I'm new and looking to get into the Wyndham points system via resale.

As far as I can tell the home resort only determines 2 things
(1) Where you get advanced booking
(2) What you pay in maintenance fees

(if I'm missing anything here please enlighten me)

As I don't really plan to go to any one resort more than once in the next 10 years, the only one that really matters to me is the second.

As such is there a list of the maintenance fees for Wyndham resorts?  Ideally such a list would include this years maintenance fees, and a history of maintenance fees and special assessments.

Also for a newbie that is just looking at getting into things if you could comment on the following auctions it would be appreciated.

http://cgi.ebay.com/ws/eBayISAPI.dll?ViewItem&item=110603778504&ssPageName=STRK:MEWAX:IT
154k POINTS annual
CLOSING PRICE = FINAL BID + $98
MAINTENANCE = $780 or $5.06 per 1000 points

http://cgi.ebay.com/ws/eBayISAPI.dll?ViewItem&item=250720502578&
ssPageName=STRK:MEWAX:IT
105k points annual
CLOSING PRICE = FINAL BID
MAINTENANCE = $906.48 or $8.63 per 1000


----------



## siesta (Nov 6, 2010)

Maeltne said:


> As far as I can tell the home resort only determines 2 things
> (1) Where you get advanced booking
> (2) What you pay in maintenance fees


you sir, are correct.  Therefore it is in your best interest to get a contract with low MF.  The rule of thumb is around $5 more or less per 1000 points is good.  A couple things to consider: New resorts and/or resorts still in sales mode will have MF subsidized to keep them low and attractive.  Eventually they will go up.  Also, when you see Florida resorts listed, that price is not including the property tax which is billed separately.  One nice thing about that is the prop. tax is tax deductible since it is listed in a separate item line.


----------



## hjtug (Nov 7, 2010)

*maintenance fee spreadsheet*



Maeltne said:


> As such is there a list of the maintenance fees for Wyndham resorts?  Ideally such a list would include this years maintenance fees, and a history of maintenance fees and special assessment.

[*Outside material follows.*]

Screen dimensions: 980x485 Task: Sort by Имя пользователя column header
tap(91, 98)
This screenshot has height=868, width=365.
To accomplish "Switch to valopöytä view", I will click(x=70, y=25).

You will find it here: http://forums.atozed.com/ucp.php?mode=login


----------



## jjmanthei05 (Nov 7, 2010)

One other thing to remember is that with point packages that small the program fee becomes a much larger portion of the MF. Also if the original owner is selling it probably includes the Plus partners fee and also if it isn't set up on direct deposit could include an additional $7 per month. over on wyndhamowners (link in previous post) not only is the Maintenance fee spreadsheet over there but also a Maintenance fee calculator to determine what the MF should be for the contract you are looking at. Sometimes the MF listed is off and this spreadsheet should give you a good idea of what a contract should be.

Jason


----------